## [Quoted passage]
My mind is on Hurricane Katrina. I read this morning that the levies which keep Lake Ponchetrain out of New Orleans have been breached. I feel the sadness of the people who love that city. I feel the grief of those who have left behind their homes and everything they own, and may never return to. I feel my son, Toby?s upset over losing his first real home away from his childhood home, and the school he loves.
As I begin to do this meditation, I realize that this whole drama was created as a fantasy. It is an extreme and vivid way to make the illusion feel real. How very special are the people involved in this. How special, separate and unique. How special is the situation, and how separate and unique it is; very different from what is happening to other people.
This kind of drama on such a big scale, makes it easy to see how specialness works. As I am reading the accounts of Hurricane Katrina, I notice that I am buying into the specialness of New Orleans as a target; making us so very special because of special circumstances. It becomes so big in my mind that I am not interested in what happens in Alabama or Mississippi. There is even a sense of competition; they lost fifty people, but wait until the water goes down and we count the dead in New Orleans. I bet the count will be even higher.
As I realize how this is happening to me and I am sure to many other people, too, I can see so clearly how we use our twisted fantasies to support our belief in specialness-to make it feel even more real to ourselves. I also notice that the bigger, and more dramatic the illusion, the harder it is to remember that it isn?t real.
As long as we treasure our specialness and continue to support it with our fantasies, these special circumstances will continue to develop within the illusion. We cannot have more favorable illusions, gentle, sweet and precious illusions without also having the more dramatic, frightening, and devastating illusions. We cannot keep any of our illusions without keeping all of them.

## [Task list]
[a] Answer these questions about the Hurricane Katrina passage.
(i) What does the passage say keeps Lake Ponchetrain out of New Orleans?
(ii) Which two states does the writer say they are not interested in?
(iii) What kinds of illusions does the writer say we cannot have without also having the dramatic, frightening, and devastating ones?
[b] Reproduce the Hurricane Katrina passage word for word, everything from "This kind of" down to "it isn?t real.".

## [Information supplied]
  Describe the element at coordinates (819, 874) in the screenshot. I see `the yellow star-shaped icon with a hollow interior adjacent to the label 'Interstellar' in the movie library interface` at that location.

## [Solutions to each task]
[a]
(i) The levies.
(ii) Alabama and Mississippi.
(iii) More favorable illusions: gentle, sweet and precious illusions.

[b]
This kind of drama on such a big scale, makes it easy to see how specialness works. As I am reading the accounts of Hurricane Katrina, I notice that I am buying into the specialness of New Orleans as a target; making us so very special because of special circumstances. It becomes so big in my mind that I am not interested in what happens in Alabama or Mississippi. There is even a sense of competition; they lost fifty people, but wait until the water goes down and we count the dead in New Orleans. I bet the count will be even higher.
As I realize how this is happening to me and I am sure to many other people, too, I can see so clearly how we use our twisted fantasies to support our belief in specialness-to make it feel even more real to ourselves. I also notice that the bigger, and more dramatic the illusion, the harder it is to remember that it isn?t real.